Passage
= Beginning of Section =

It is the task of the protocol mechanisms developed within
\textit{Layer 1 Syntonization Optional Feature} to make sure these requirements are fulfilled
on the communication path.
\subsection{Reference Model applied to White Rabbit}
As an example, the \textit{reference model} is applied to White Rabbit:
\begin{itemize}
\item Both nodes use the \textit{local PTP clock signal} for the data transmission ($clk_{PTP}=clk_{L1\_Tx}$),
and the transmission phase offsets are know to be zero ($x_{Tx}=0$).
\item The PTP Slave node uses its recovered \textit{L1 clock signal} for PTP time-keeping
but shifts the \textit{local PTP clock signal} ($clk_{PTP\_B}$) to phase-align its phase with
the phase of the \textit{local PTP clock signal} ($clk_{PTP\_A}$) of the PTP Master.
The reception phase offset on the PTP Slave Node is known (it is set): $x_{Rx}=set\_point$.
\item The PTP Master node measures (using a DDMTD phase detector \cite{ddmtd}) its reception
phase offset: $x_{Rx}=DDMTD\_measurement$.
\item The PTP Slave node is assured that all the phase offsets are known after successfully
accomplishing the \textit{WR link setup procedure} (page 14-15 of \cite{wrdraft}).
\item The PTP Master node embeds its reception phase offset ($x_{Rx}$) into
the $t_4$ timestamp by correcting it, using the fractional nanosecond part included
in the correction field.
\end{itemize}
\subsection{High Accuracy in multi-domain PTP networks}
\label{HAinMultiDomain}
PTP networks can support many \textit{domains}. The time for a \textit{domain} is established
by a grandmaster. In other words, all the PTP nodes in the \textit{domain} are synchronized
to the time provided by the Grandmaster, \textit{GM time}. The \textit{GM time} specifies
epoch and definition of a second. Two Grandmasters in the same timescale, might have slightly
different \textit{GM times}. For example, two Grandmasters synchronized using separate GPS
receivers are expected to be off by tens of nanoseconds. Similarly, two Grandmasters
syntonized to separate Rubinium sources exhibit frequency offset, therefore their
definition of a second is not precisely the same.
Many \textit{GM times} can be independently propagated in separate domains over the
same physical network of PTP nodes. In such case, PTP message
communication and synchronization are performed for each \textit{domain} separately.
Effectively, each PTP node participates in multiple domains and synchronizes to multiple
\textit{GM times}. Frequency offsets between such \textit{GM time} exist.
The primary syntonization method in PTP networks uses timestamps to measure
the \textit{Sync message} rate. This information is then used to control the frequency of
the slave. The method is limited by the timestamping precision and the control loop frequency.
L1 syntonization (e.g. used in SyncE \cite{synce}) achieves more precise frequency
transfer by using the \textit{L1 clock signal} in the physical layer. However, a single frequency
can be transferred through a network to syntonize precisely only one
PTP \textit{domain}. Many \textit{GM times} can only be transported over physically
syntonized networks by using timestamp-based syntonization.

= End of Section =

What is needed
Continue the passage on PTP clock synchronization from its last sentence. The lines after this point come from a different source.

The data
= Beginning of Section =

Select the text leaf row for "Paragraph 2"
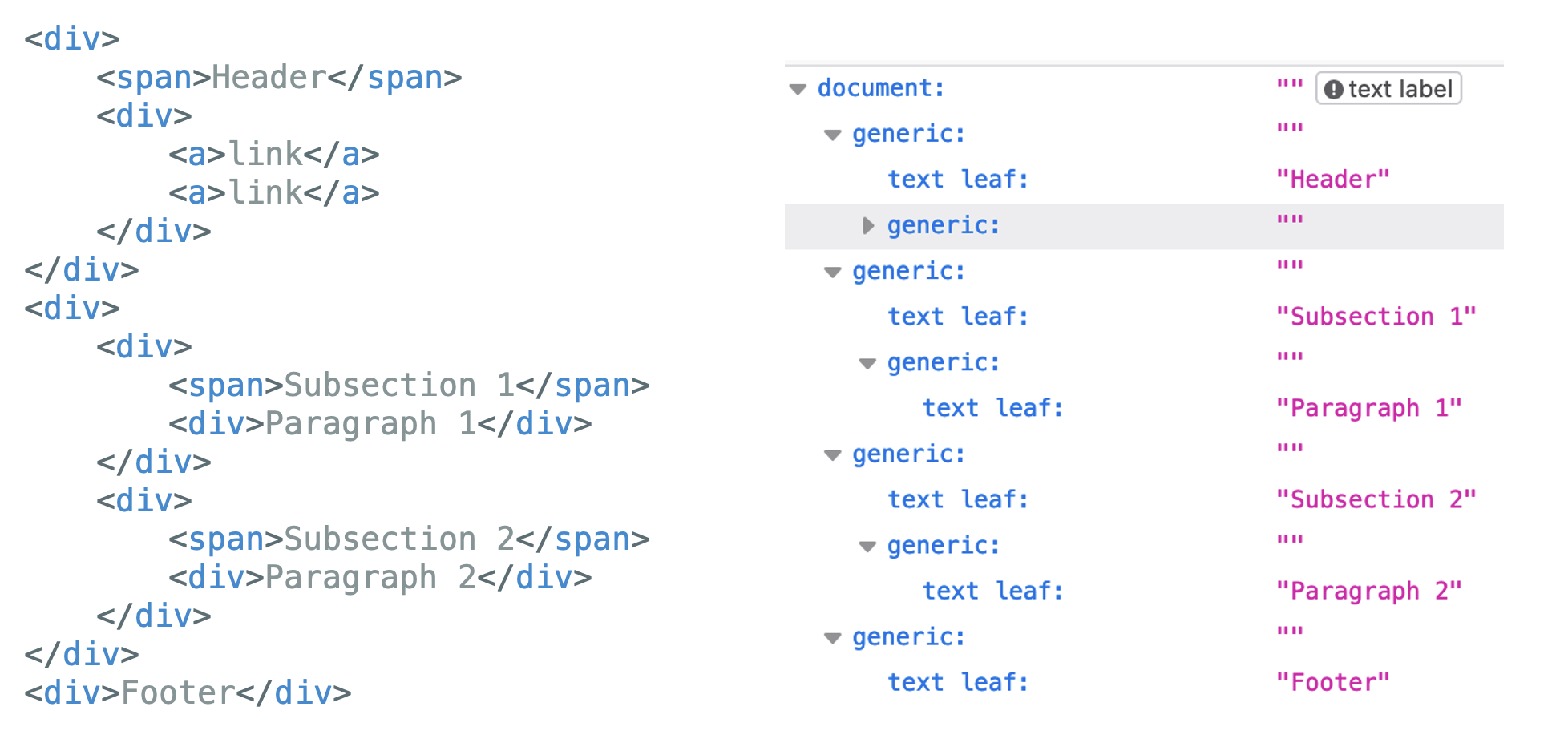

= End of Section =

Response to this task
It has been noticed that the knowledge of the phase offset between the
\textit{PTP and the L1 clock signals} in the HA nodes can be used to recreate precisely
many \textit{GM times}.
Effectively, a single physical \textit{L1 clock signal} can provide precise syntonization for
\textit{local PTP clock signals} in different domains.
This can be decoupled from the direction of propagation of the L1 syntonization to create
non-congruent high accuracy network.
The L1 syntonization distribution spanning tree in the network is irrelevant as long as the
information required to recreate the \textit{PTP clock signal} is distributed from the
PTP master to the PTP slave.\\
\subsection{(Non-) Congruency between L1 syntonization and PTP synchronization}
\begin{figure}[!t]
\centering
\includegraphics[width=0.5\textwidth]{figs/NonCongruency.eps}
\caption{Telecom synchronous network partially upgraded to HA -- a use case for non-congruency.}
\label{fig:nonCongruency}
\end{figure}
Non-congruency between the L1 syntonization spanning tree and the PTP synchronization spanning
tree can be useful in a number of cases. One is described below.
An existing ITU-T SyncE network is partially upgraded to support High Accuracy, as depicted
in Figure~\ref{fig:nonCongruency}.
Two nodes in the network are replaced with HA-capable devices (blue).
The HA installation provides synchronization between the Primary Reference Time Clock (PRTC)
at the \textit{Experiment installation headquarters} and the experimental base station at
another site.
The syntonization spanning tree (red) in the SyncE network cannot be modified due to the
legacy equipment. Therefore, non-congruent HA links are required to provide synchronization
for the HA installation. For example,
the link between the HA~grandmaster at the \textit{Experiment installation headquarters}
and the HA node in the SyncE network. The grandmaster uses the
SyncE \textit{L1 clock signal} (red) to distribute its PTP \textit{time} (blue), i.e.
the \textit{local PTP clock} of the HA grandmaster.
It measures the relation between the blue and red clock signals. This information
is then distributed to the other HA nodes to recreate the blue
PTP \textit{time} along the HA synchronization path (dashed blue and red line).
Finally, the \textit{experimental base station} is synchronized to the blue PTP \textit{time}
of the HA grandmaster.
The rate of change of the phase offset between the blue and red clock signals must be small
enough for the offset to be measurable and useful. This is true if the references of
the red and the blue frequencies are caesium or rubidium standards.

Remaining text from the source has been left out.